[PROBLEM TO WORK ON] Whichever lines include the word "computer", copy them as they appear in the data.

####################

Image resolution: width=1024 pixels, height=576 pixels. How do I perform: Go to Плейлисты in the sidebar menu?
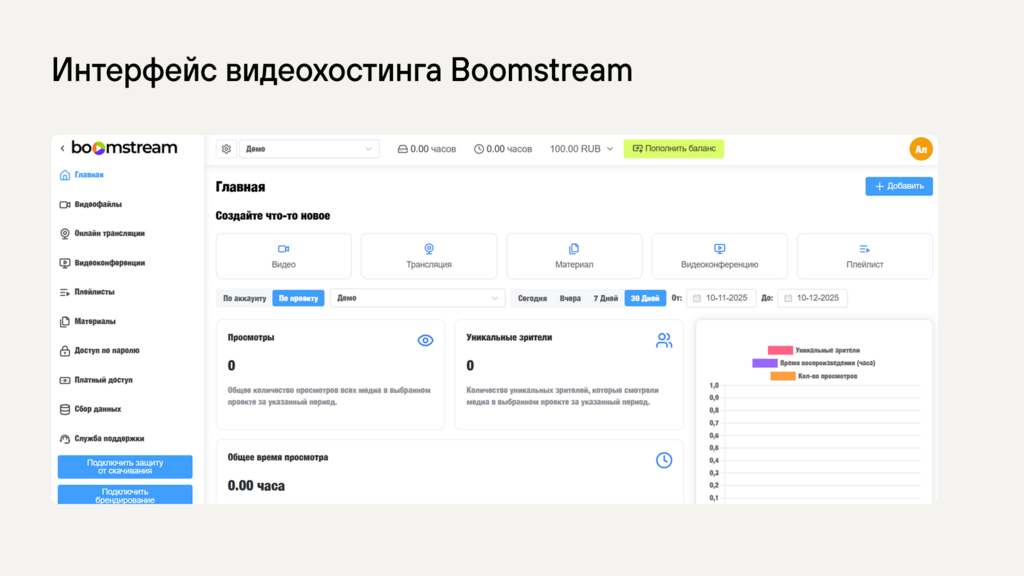(x=94, y=292)
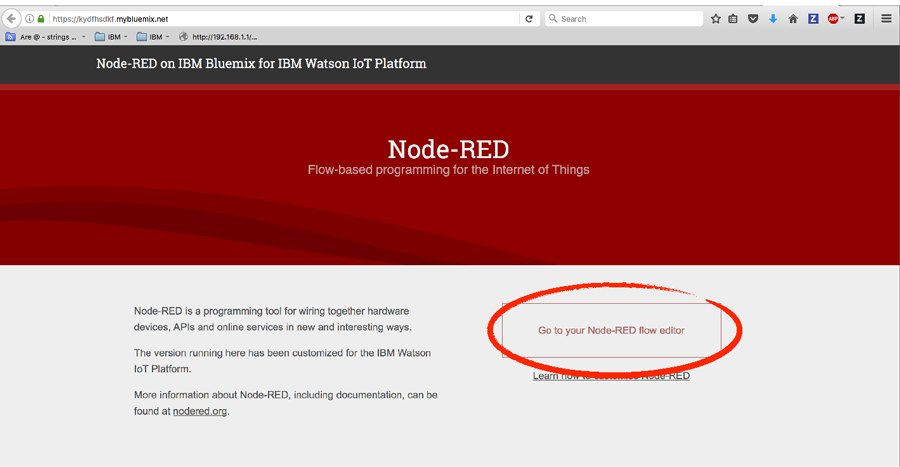
Task: Open the 'Learn how to customize Node-RED' link
Action: (x=611, y=376)
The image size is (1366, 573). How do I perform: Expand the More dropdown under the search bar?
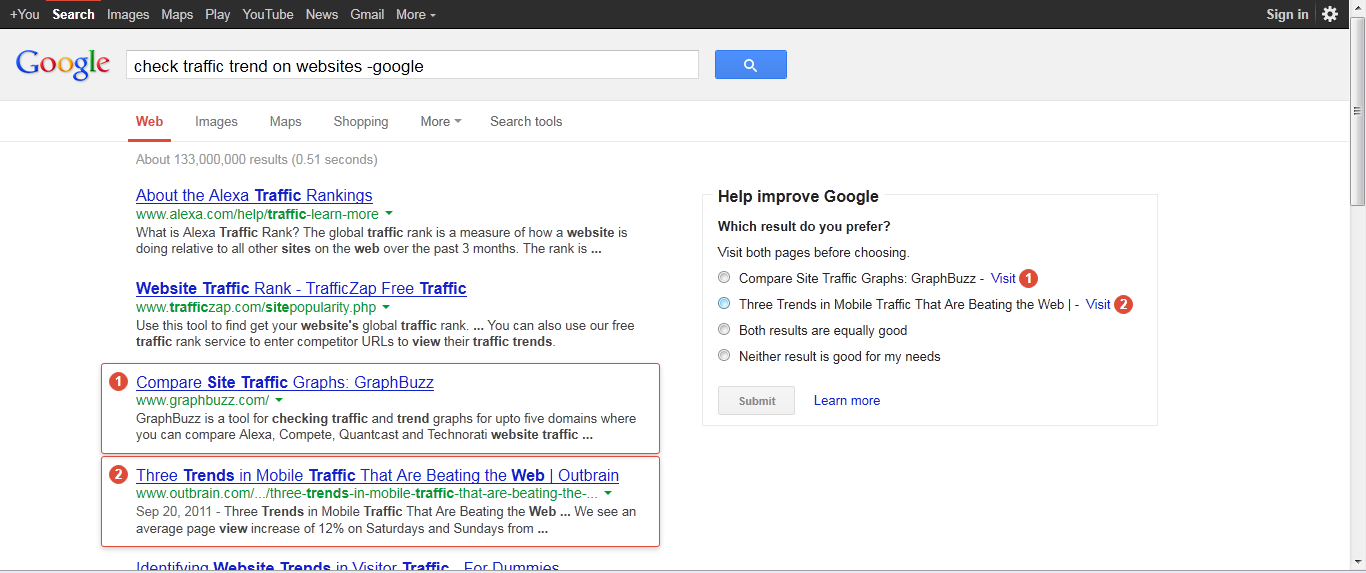click(x=440, y=121)
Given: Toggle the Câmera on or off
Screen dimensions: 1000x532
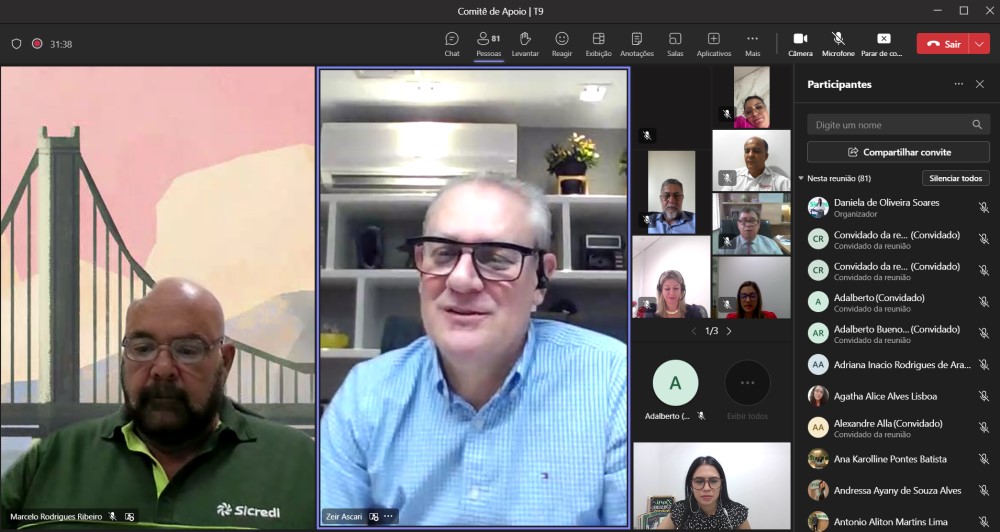Looking at the screenshot, I should (x=800, y=43).
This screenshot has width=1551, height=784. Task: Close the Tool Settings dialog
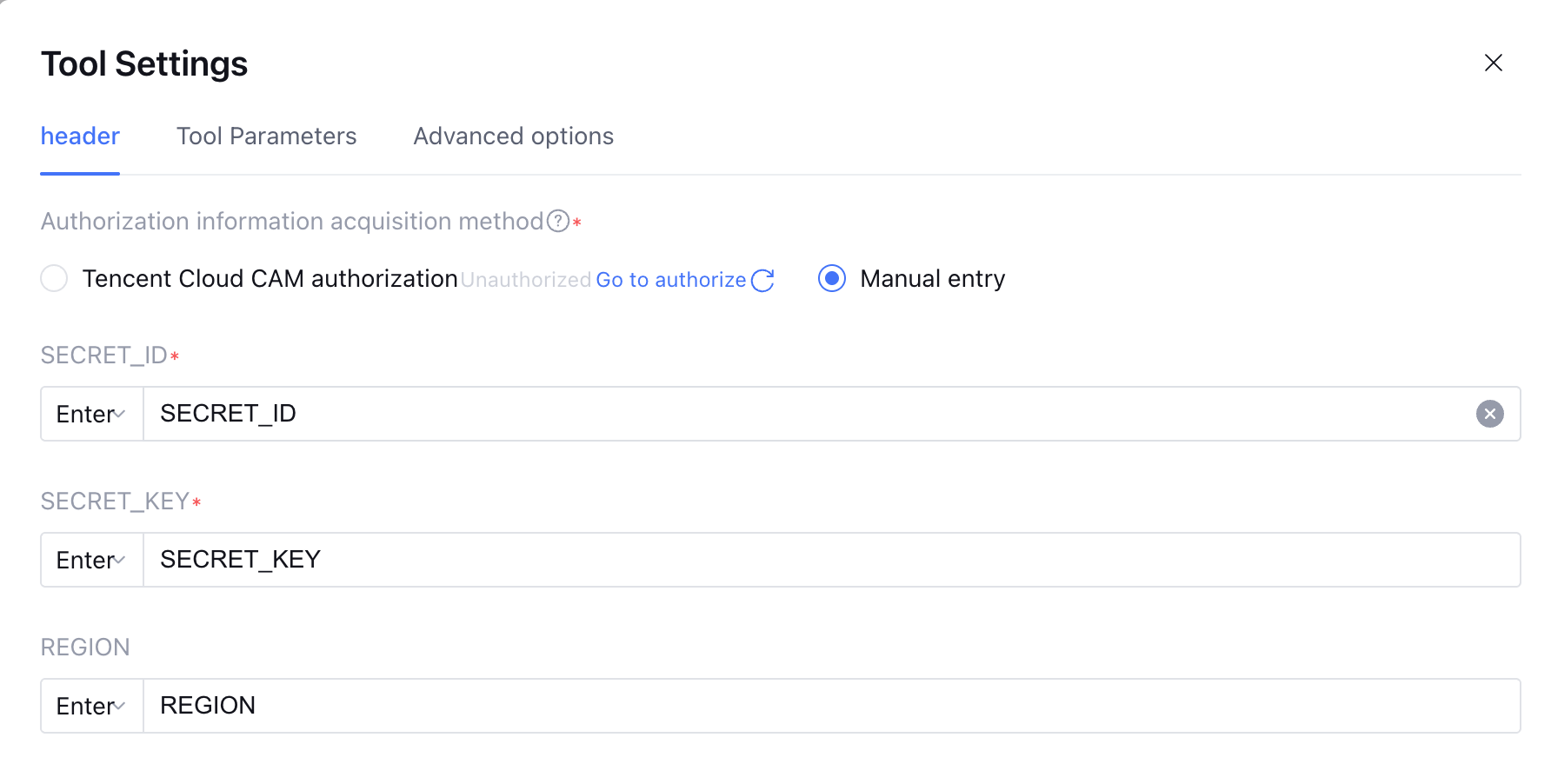tap(1493, 63)
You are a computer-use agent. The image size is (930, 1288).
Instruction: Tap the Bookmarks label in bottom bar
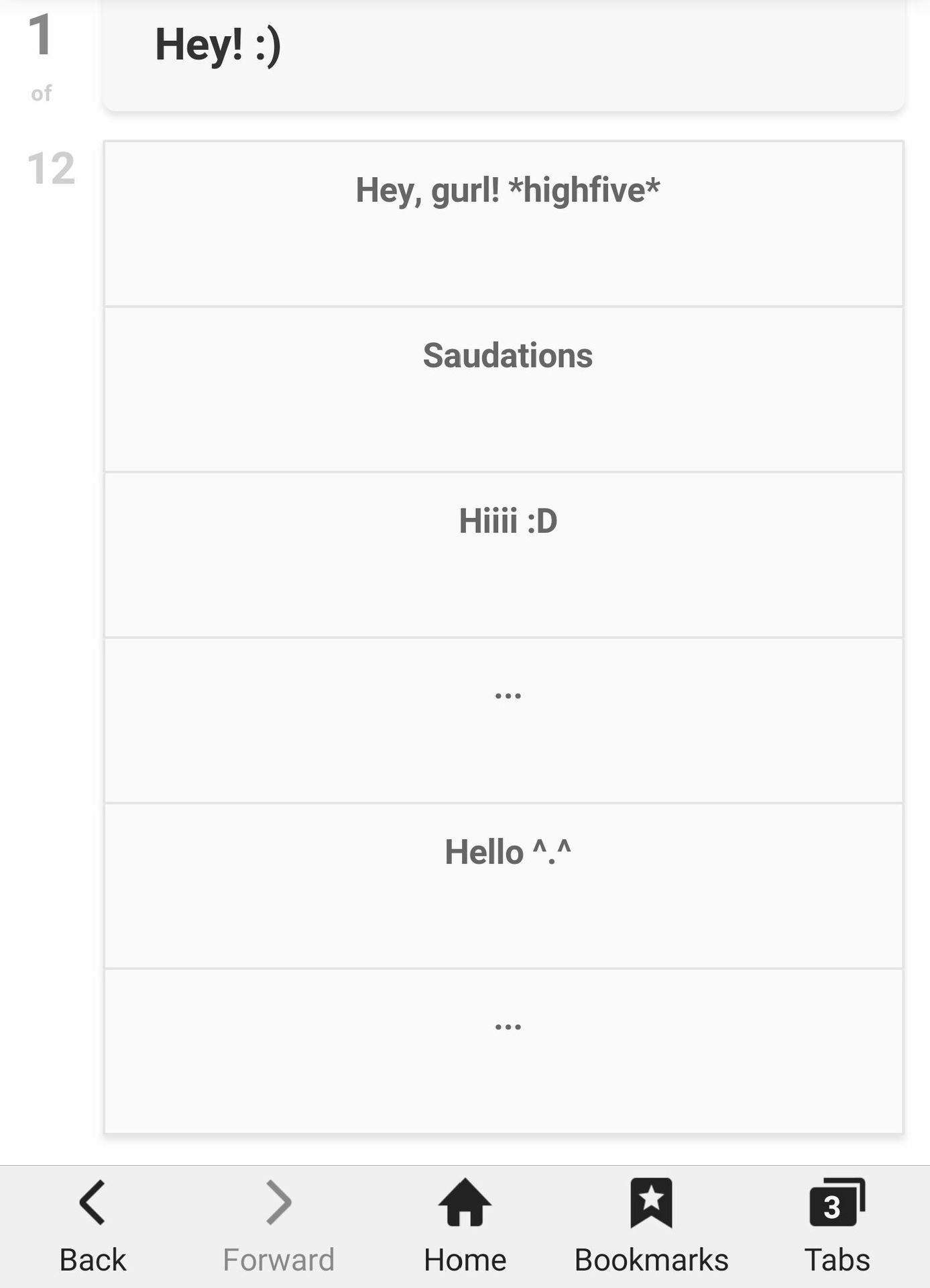(x=651, y=1260)
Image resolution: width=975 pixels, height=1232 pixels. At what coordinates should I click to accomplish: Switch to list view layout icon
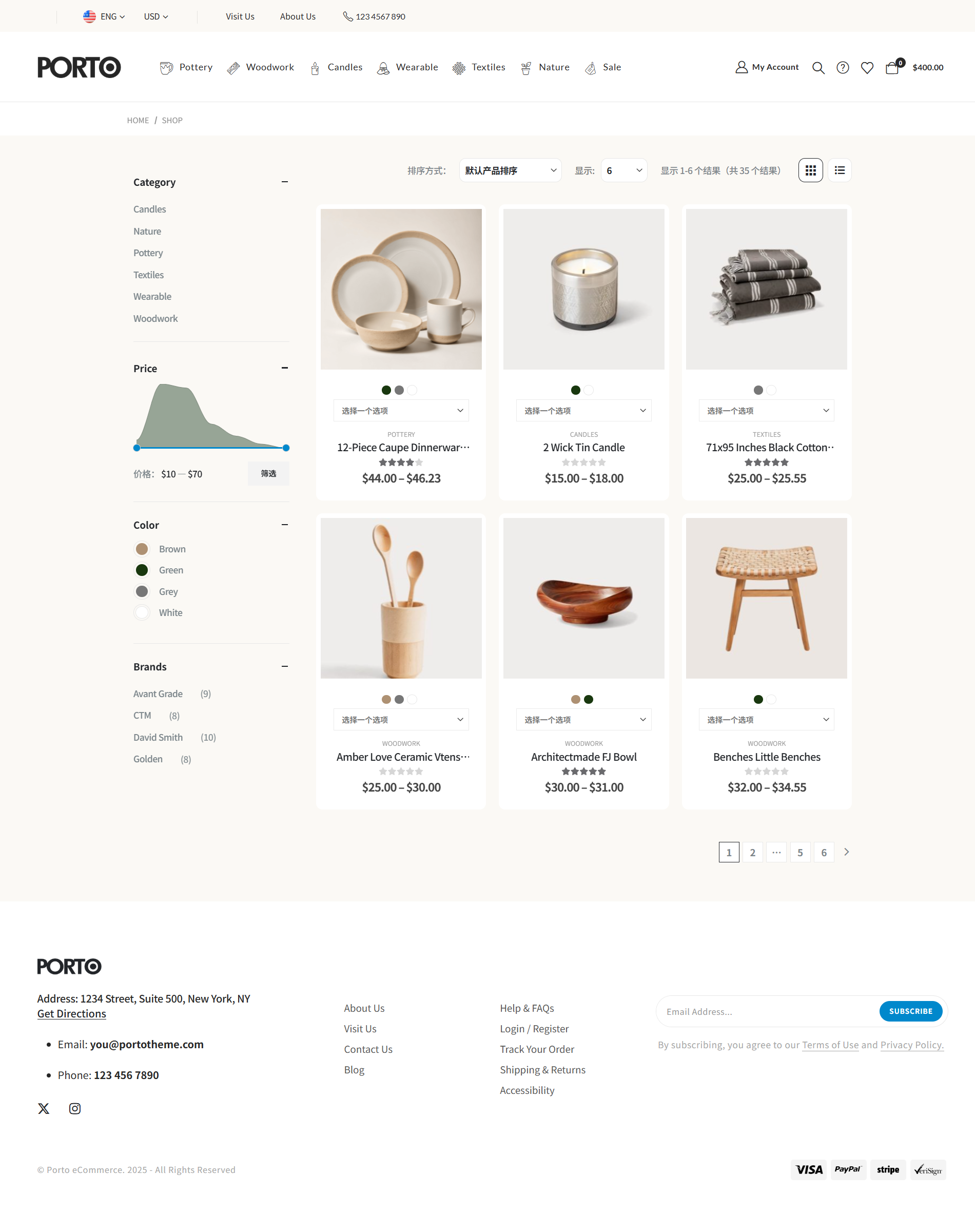tap(840, 170)
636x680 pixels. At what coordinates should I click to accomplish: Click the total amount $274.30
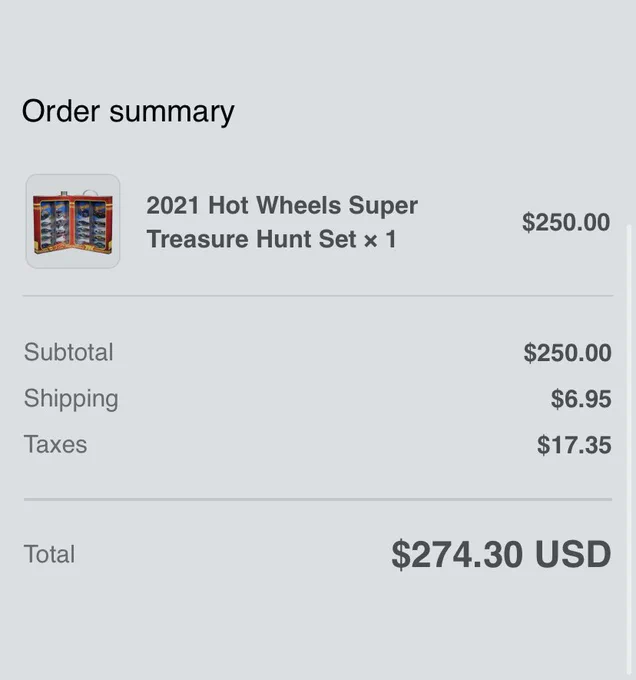pyautogui.click(x=457, y=554)
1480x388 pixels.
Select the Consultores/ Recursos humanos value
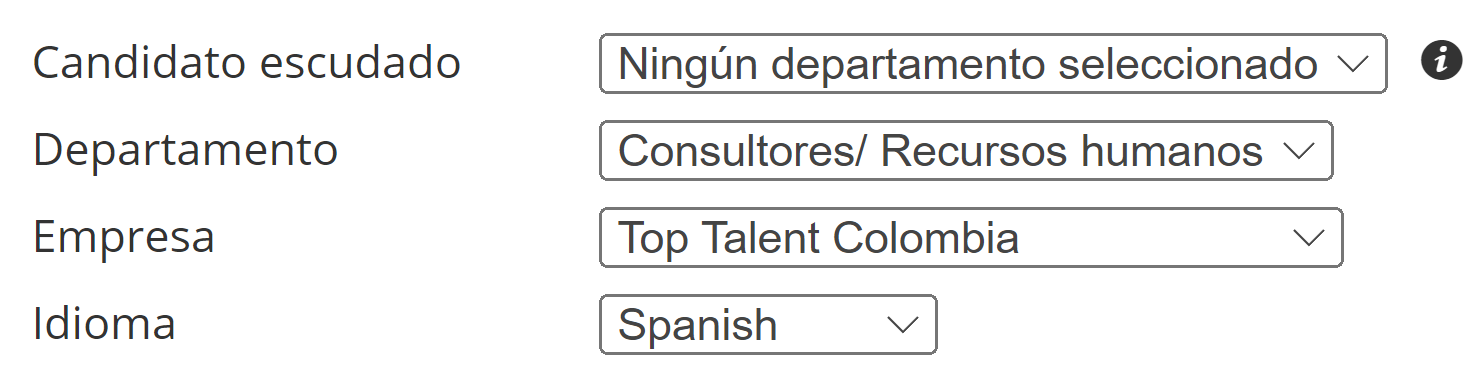(x=941, y=152)
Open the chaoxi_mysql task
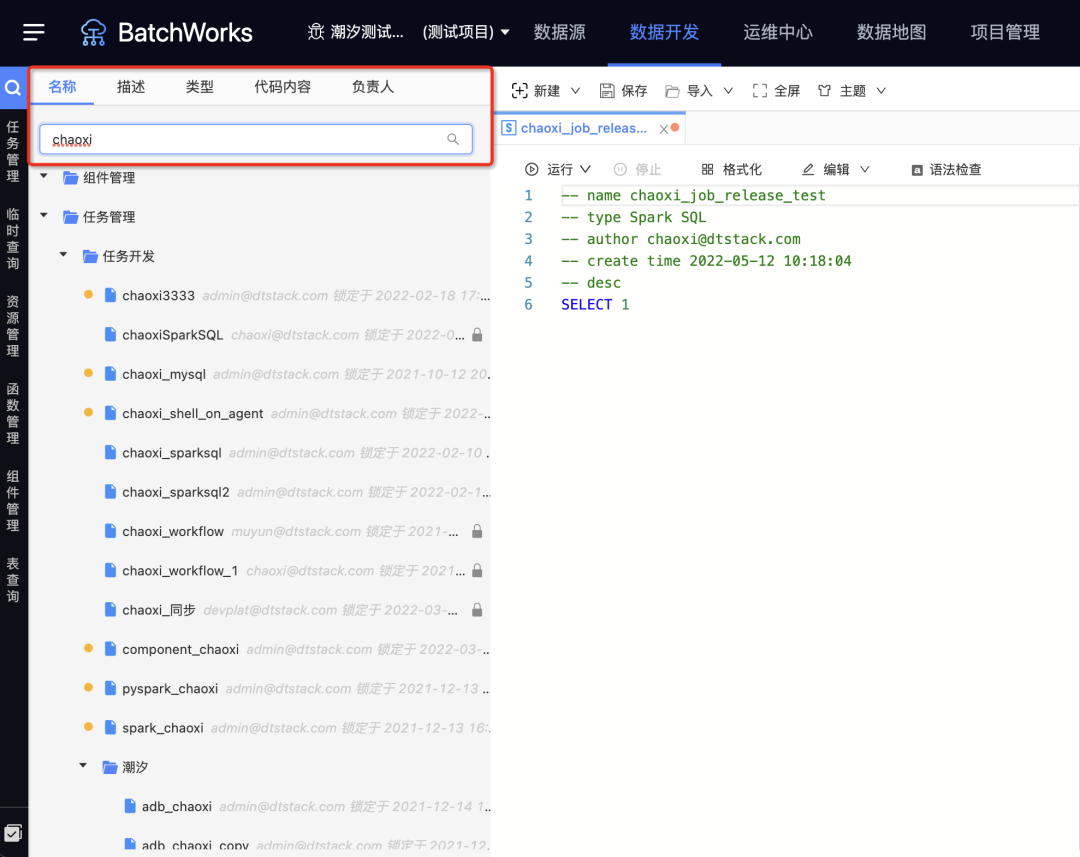The width and height of the screenshot is (1080, 857). click(164, 374)
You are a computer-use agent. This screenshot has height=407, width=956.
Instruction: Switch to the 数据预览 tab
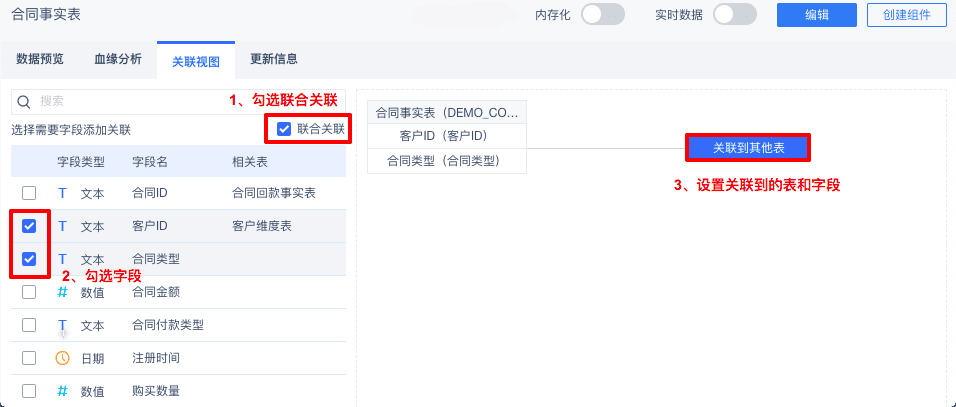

####################

[ANSWER SPACE]
You are a computer-use agent. The image size is (930, 1288).
You are a computer-use agent. This screenshot has height=407, width=956.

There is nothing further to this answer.